Kashima injures his leg, forcing him to be unable to compete in a prefectural tournament. Koume hangs out with Misaki and his friends, but leaves after he tries to get her to smoke cannabis and force her to kiss him. Koume visits Isobe at his house, they have sex, and he tells her of his intention to commit suicide. Koume writes a letter for him and buys a copy of Happy End's album containing the song "Gather the Wind" (which she had heard at his house), planning to give them to him at their school festival. Isobe attacks Masaki and his friend, calling the police on them so they can find the illegal cannabis in their bags. On the day of their school festival—Isobe's birthday as well as the day his brother committed suicide—Koume requests "Gather The Wind" to be played, but finds that Isobe has not been to school in three days. Koume desperately searches for Isobe during a storm, but does not find him at home, only a sticky note saying "sorry". When she sees a cheerful Isobe a week later, he tells her that he met the girl in the pictures and got her email address, aiming to get into her high school. Koume confesses her feelings to him and asks him out, but he declines. In high school, Koume obtains a boyfriend, whom she kisses. On her way home, she meets Kashima, who reveals that he still has feelings for her. On the shore, she exclaims that she found what she was looking for: "something bigger than everything else, the sea!"

== Production ==
When Asano started out in the manga industry, he saw sexuality as normal part of life so he used it to portray reality in his work. He felt that he created A Girl on the Shore at the right time, because he later found himself in an unfavorable environment in Japan and with manga readers not expecting sexual scenes in manga which are not explicitly labelled as erotic or pornographic. Shaenon K. Garrity of Anime News Network felt that the showing of pubic hair in the manga was "a sign of the changing times in Japanese publishing" because they used to be taboo.

== Release ==
The manga was launched in Ohta Publishing's magazine Manga Erotics F and was serialized from July 7, 2009, in the 58th issue to January 7, 2013, in the 77th issue. Ohta Publishing collected the 20 chapters into two volumes on March 17, 2011, and February 21, 2013. At Genericon 2015, Vertical announced that it had licensed the manga, publishing it as a single-volume omnibus edition on January 19, 2016. Due to its sexually explicit nature, the omnibus was sold shrink-wrapped. Kodansha USA released a hardcover edition of the manga with new cover art in February 2023.
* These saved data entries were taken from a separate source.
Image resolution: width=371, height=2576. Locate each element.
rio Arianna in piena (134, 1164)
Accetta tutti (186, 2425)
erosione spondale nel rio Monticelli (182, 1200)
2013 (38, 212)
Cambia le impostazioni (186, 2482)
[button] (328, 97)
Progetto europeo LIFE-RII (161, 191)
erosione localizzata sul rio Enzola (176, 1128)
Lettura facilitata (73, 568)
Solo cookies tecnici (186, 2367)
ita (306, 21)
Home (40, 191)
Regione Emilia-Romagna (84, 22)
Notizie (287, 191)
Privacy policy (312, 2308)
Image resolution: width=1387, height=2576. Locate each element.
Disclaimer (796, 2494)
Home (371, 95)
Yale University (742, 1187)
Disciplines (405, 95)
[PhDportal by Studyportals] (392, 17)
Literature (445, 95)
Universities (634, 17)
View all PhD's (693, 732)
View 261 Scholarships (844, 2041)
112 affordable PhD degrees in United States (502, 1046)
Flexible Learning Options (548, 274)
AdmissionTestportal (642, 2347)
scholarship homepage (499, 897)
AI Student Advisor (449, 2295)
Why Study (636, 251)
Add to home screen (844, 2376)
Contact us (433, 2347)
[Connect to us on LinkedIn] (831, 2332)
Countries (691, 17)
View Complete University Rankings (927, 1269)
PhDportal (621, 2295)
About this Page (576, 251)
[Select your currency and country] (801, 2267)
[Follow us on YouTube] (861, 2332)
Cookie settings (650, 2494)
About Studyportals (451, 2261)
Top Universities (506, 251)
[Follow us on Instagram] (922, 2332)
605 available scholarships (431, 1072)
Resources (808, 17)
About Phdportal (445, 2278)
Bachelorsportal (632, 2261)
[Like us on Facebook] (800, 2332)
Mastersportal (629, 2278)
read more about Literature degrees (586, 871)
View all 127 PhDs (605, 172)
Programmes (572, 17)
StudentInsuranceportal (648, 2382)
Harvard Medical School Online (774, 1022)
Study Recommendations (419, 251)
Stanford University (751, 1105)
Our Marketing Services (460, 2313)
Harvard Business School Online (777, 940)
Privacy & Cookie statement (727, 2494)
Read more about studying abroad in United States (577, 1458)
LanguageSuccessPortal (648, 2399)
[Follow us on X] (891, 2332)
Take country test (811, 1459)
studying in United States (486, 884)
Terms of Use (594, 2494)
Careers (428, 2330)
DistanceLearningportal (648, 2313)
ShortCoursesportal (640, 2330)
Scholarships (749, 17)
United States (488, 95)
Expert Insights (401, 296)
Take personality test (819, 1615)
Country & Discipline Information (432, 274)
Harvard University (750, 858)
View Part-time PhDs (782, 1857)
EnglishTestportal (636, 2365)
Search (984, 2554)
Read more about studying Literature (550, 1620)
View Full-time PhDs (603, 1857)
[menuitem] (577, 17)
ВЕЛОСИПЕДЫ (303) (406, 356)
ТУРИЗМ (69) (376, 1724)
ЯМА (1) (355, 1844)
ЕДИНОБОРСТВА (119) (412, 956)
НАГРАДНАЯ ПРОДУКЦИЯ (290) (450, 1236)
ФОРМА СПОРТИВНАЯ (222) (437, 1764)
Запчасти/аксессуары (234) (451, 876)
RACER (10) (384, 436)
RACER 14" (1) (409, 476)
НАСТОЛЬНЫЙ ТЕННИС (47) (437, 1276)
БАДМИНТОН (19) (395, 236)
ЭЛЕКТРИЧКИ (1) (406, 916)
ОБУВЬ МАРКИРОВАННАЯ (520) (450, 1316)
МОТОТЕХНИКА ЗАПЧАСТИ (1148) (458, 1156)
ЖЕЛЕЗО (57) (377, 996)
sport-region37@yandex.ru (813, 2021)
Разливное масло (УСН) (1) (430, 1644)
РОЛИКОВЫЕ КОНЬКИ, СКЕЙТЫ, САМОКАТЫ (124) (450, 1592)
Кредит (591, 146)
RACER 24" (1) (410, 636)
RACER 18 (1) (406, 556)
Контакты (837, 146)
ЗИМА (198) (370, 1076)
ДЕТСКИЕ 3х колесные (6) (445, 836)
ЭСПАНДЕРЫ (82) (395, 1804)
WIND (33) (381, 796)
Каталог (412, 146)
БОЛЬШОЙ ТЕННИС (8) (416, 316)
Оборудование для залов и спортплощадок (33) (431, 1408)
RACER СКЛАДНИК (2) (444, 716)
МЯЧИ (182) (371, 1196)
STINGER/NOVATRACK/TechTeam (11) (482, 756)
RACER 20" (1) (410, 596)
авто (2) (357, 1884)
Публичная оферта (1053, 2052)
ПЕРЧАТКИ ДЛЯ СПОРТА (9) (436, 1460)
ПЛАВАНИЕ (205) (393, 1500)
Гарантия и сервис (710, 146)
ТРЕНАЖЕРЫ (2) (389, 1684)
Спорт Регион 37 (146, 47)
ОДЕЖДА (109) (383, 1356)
The manga has also been released in France by Éditions IMHO, in Germany by Tokyopop Germany, in Spain by Milky Way Ediciones, in Italy by Panini Comics, in Taiwan by Taiwan Tohan, in Argentina by Editorial Ivrea. and in Brazil by JBC

== Film adaptation ==
A film adaptation, directed by Atsushi Ueda, was released on August 20, 2021. The film stars Ruka Ishikawa as Koume Sato, and Yuzu Aoki as Keisuke Isobe. World's End Girlfriend composed the background music.

== Reception ==
=== Manga ===
Rebecca Silverman of Anime News Network found the manga's depiction of adolescent relationships to be realistic and Asano's treatment of the characters respectful, saying that it "doesn't shy away from its emotional issues", concluding that the manga lingers in the mind after finishing it. Gabe Peralta of The Fandom Post said that the manga "is an emotional ride about emotionally broken children" which is accompanied by "beautiful visuals". Amanda Vail of Otaku USA praised Asano's art, calling it gorgeous and detailed, and said that its contrast with Koume and Keisuke's relationship forms a "poignant, almost painful ennui". Ash Brown of Manga Bookshelf called the manga's depictions of teenage sex "frank", but "integral to the story" because they "carr[y] meaning beyond titillation." He also called the manga "brutally unsettling and hard-hitting", concluding that its themes of loneliness and isolation are emphasized by Asano's "detailed backgrounds, dramatic perspectives, layout and use of space". Shea Hennum of The A.V. Club complimented the writing in its "ability to obtusely render complex relationships," saying that rather than descending into nihilism, Asano maintains a balance of melancholy and idealism. Hennum concludes that the manga is "buoyed by Asano's insightful observation of human emotion and his confrontational and beautiful rendering of it." Sean Rogers of The Globe and Mail compared the manga to the films Fat Girl and Kids in how it "deals explicitly and honestly with its young characters' sexuality", calling Asano's approach "raw and unblinking, but never salacious". He also called the protagonists' relationship "intense" and complimented the art's "expressive force". Elliot Page of the UK Anime Network podcast called the manga haunting and dense, saying that the manga "goes places with such care and respect and intellect into the characters and their plight". He also called the art gorgeous and complimented the backgrounds, comparing the way the manga creates a "pocket dimension" to The Flowers of Evil.

The manga was part of the Sélection Officielle at the 2016 Angoulême International Comics Festival.

=== Film ===
James Hadfield of The Japan Times felt that the film adaptation uncreatively used its source material as a storyboard, losing the emotions and atmosphere of the original. Hadfield also said that the scenes between the leads were unconvincing, concluding that the film "never rises to the challenge of its risky subject matter."